▶ [Collected data]:
***

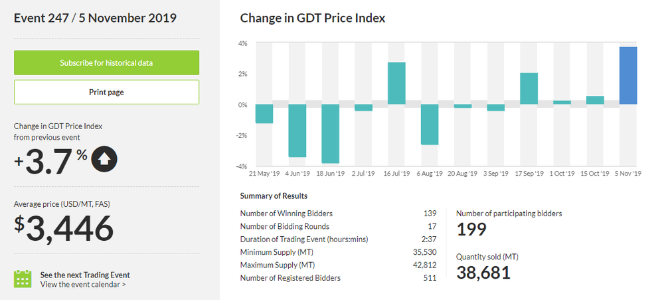Viewport: 664px width, 300px height.
Task: Select the blue 5 Nov '19 bar
Action: (628, 76)
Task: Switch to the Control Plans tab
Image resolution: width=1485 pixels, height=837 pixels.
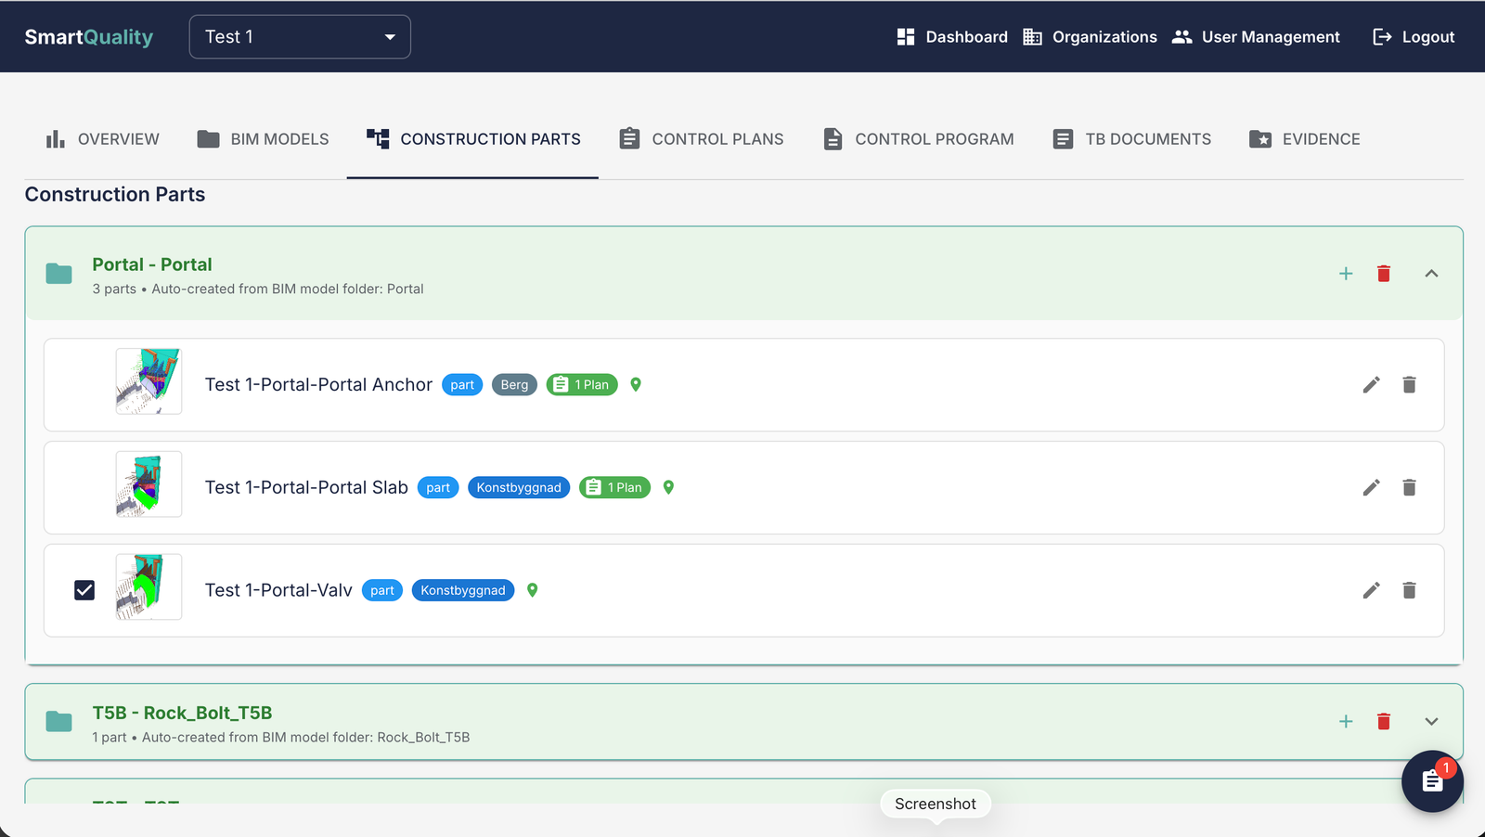Action: tap(701, 139)
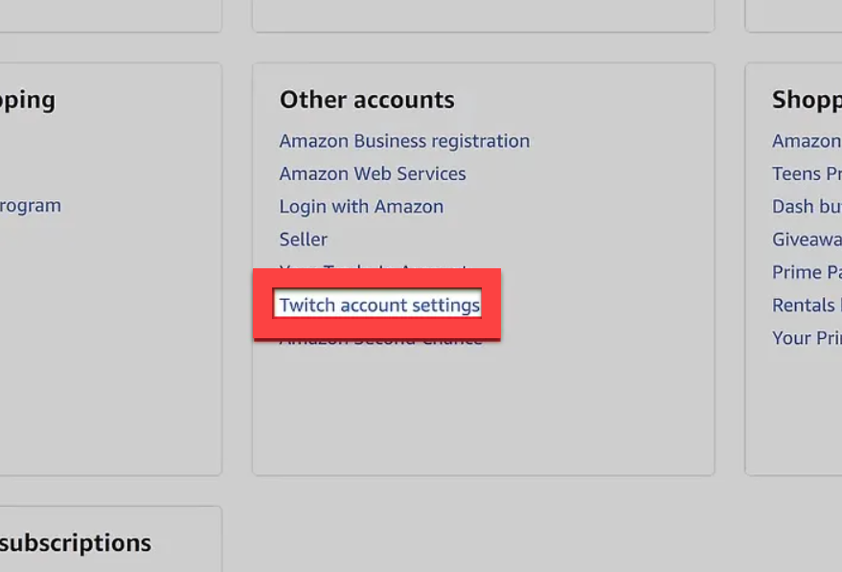Image resolution: width=842 pixels, height=572 pixels.
Task: Select Amazon Web Services
Action: pyautogui.click(x=372, y=173)
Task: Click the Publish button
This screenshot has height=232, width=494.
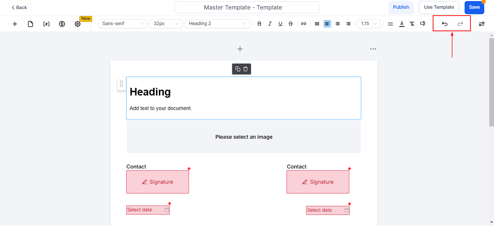Action: 401,7
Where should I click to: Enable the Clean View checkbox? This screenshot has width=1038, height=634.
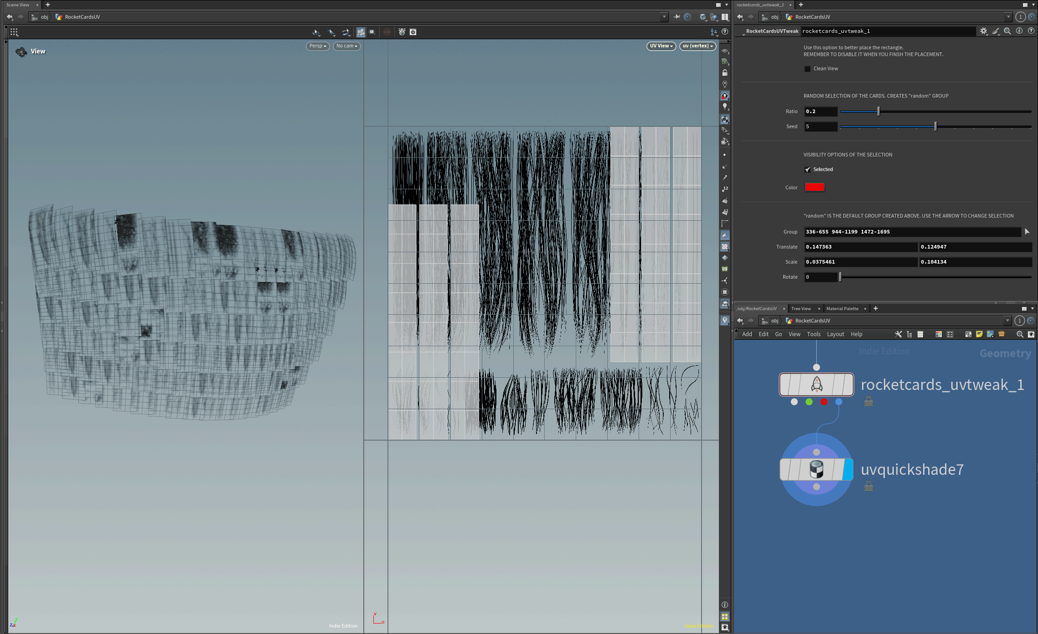[x=807, y=69]
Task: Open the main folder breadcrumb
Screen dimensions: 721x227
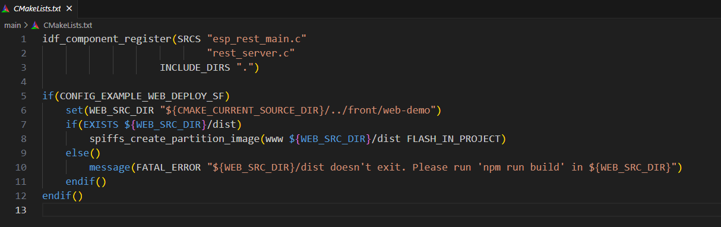Action: coord(12,25)
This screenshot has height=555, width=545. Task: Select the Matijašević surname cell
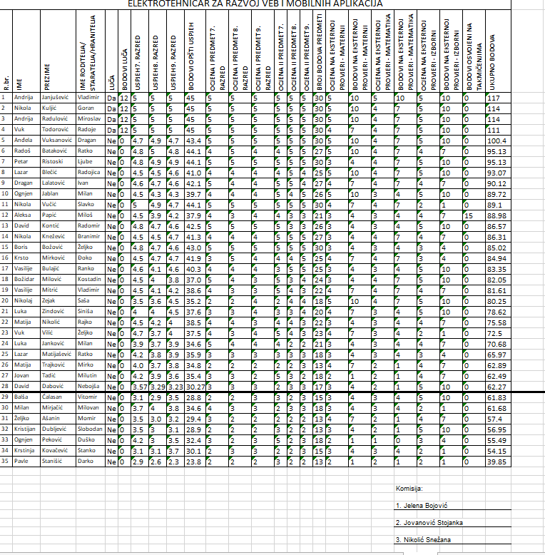[57, 354]
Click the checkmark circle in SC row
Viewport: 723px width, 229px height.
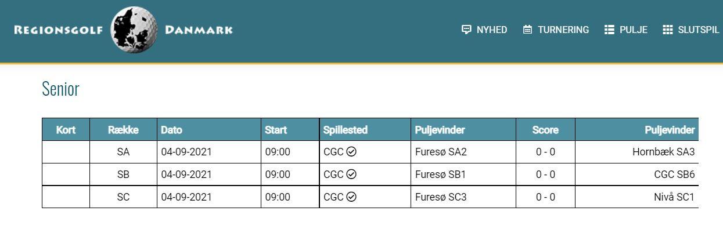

***

Transcribe exactly, and only, the lines from the line with "Task: Switch to the Control Plans tab" through the last line of the records, inclusive; the pictures do not belong in the copy.

▶ [Written solution]:
Task: Switch to the Control Plans tab
Image resolution: width=1485 pixels, height=837 pixels.
Action: tap(701, 139)
Image resolution: width=842 pixels, height=572 pixels.
Task: Select Amazon Web Services
Action: pyautogui.click(x=372, y=173)
Task: Click the Publish button
This screenshot has height=232, width=494.
Action: 401,7
Where should I click to: Enable the Clean View checkbox? This screenshot has width=1038, height=634.
[x=807, y=69]
Task: Open the main folder breadcrumb
Screen dimensions: 721x227
Action: coord(12,25)
This screenshot has height=555, width=545. Task: Select the Matijašević surname cell
[57, 354]
Click the checkmark circle in SC row
Viewport: 723px width, 229px height.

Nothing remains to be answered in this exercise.